Here are some practical examples of how this can be achieved:
- the automation of routine pricing tasks: AI can streamline your pricing processes by automating routine tasks, for example, data collection, the number of files opened in a month, the average file value, etc. This automation reduces human error and allows you clearer oversight of the health of your practice. It should also reduce the cost of manually collecting this information for compliance-related reporting purposes, etc, which in turn will reduce the overall cost of doing business;
- leverage segmentation: AI tools will help you track the fee, notably fixed and capped, you agreed with your client and ensure that proper matter leveraging occurs. Should utilisation of the matter fall outside of the assigned leveraging model, notification of a rectifying measure will be alerted to the partner. This information will then be collected and used in future pricing analysis modelling;
- increase your firm’s win/loss ratio for bids, tenders and pitches: the use of AI-powered predictive analytics should help firms capture win/loss ratios on bids and tenders. This information can then be translated to help firms understand where price pressure in tender responses might be and to address these. In turn, this should help increase the firm’s win/loss ratio, increase revenue and, by default, hopefully profit;
- helping to determine value: while value will always remain in the eye of the beholder, the use of AI tools can help your firm assess the perceived value of your services by analysing feedback from your clients, helping to project trial and transaction outcomes, and providing oversight of current trends. A lot of this information is already available, but it a labour-intensive process loved by very few!
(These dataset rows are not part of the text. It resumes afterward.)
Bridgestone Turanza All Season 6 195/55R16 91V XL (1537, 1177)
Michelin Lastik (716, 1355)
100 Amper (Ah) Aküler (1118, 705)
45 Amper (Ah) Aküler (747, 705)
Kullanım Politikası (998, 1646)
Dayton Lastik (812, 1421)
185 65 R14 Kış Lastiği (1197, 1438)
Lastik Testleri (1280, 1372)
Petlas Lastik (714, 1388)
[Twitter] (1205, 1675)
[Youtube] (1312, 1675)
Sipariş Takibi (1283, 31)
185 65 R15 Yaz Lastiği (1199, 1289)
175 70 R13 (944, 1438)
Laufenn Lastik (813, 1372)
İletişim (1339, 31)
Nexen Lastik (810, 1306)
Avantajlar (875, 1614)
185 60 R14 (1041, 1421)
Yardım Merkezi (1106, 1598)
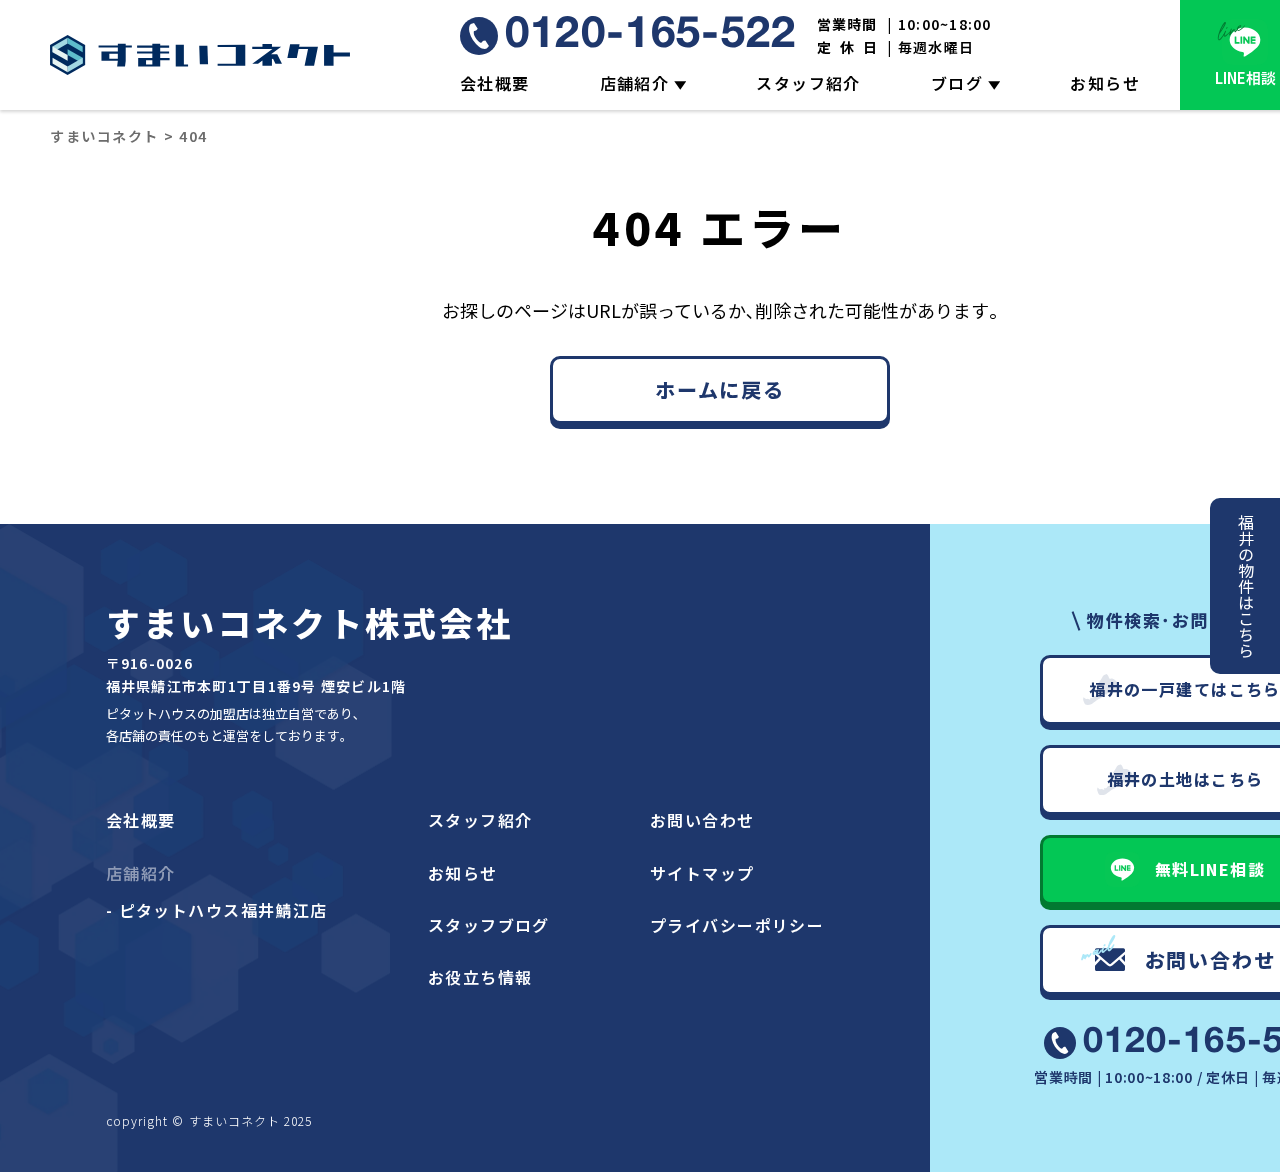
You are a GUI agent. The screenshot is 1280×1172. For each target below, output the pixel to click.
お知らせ (1105, 83)
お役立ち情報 (480, 977)
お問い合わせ (702, 820)
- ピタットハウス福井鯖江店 (217, 910)
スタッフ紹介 (808, 83)
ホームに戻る (720, 389)
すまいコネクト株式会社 (310, 622)
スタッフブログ (489, 925)
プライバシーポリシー (737, 925)
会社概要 (495, 83)
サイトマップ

Utilising AI in this process will help provide your firm with real-time insight that allows you to set prices that align more closely with the value your clients associate with your services;
- customer segmentation: the use of AI can help your firm’s marketing and business development team segment your clients based on historical data, purchase behaviour and preferences. This segmentation should help enable the business development team to advise partners on the best pricing strategies that cater to different client profiles, enhancing customer satisfaction and loyalty;
- dynamic pricing: dynamic pricing is a bit of a nasty phrase at the moment, but there is little doubt it has a big part to play in the future pricing of the legal profession. Why should you not be allowed to alter your pricing depending on the urgency of a client’s needs? After all, if you want to jump the queue, should you not be required to pay a premium for this? AI algorithms will help your firm analyse real-time data to recommend appropriate dynamic pricing models that will ensure you remain competitive, while maximising revenue opportunities; and
- horizon scanning/predictive analytics: AI-powered predictive analytics will help law firms forecast future trends, such as shifts in demand or changes in market conditions. By anticipating these trends, firms can proactively adjust their pricing strategies to stay ahead of their competitors.
The road ahead…
The road ahead for AI’s participation in the pricing of legal services is bumpy. To the best of my knowledge, less than a dozen software providers provide AI enhanced/empowered pricing dynamics tailored specifically to law firms.
That said, AI will play an increasingly important role. Because, in leveraging advanced algorithms and data analytics, AI will help your firm to optimise pricing strategies, enhance customer satisfaction and increase profitability.
And who wouldn’t want a part of that!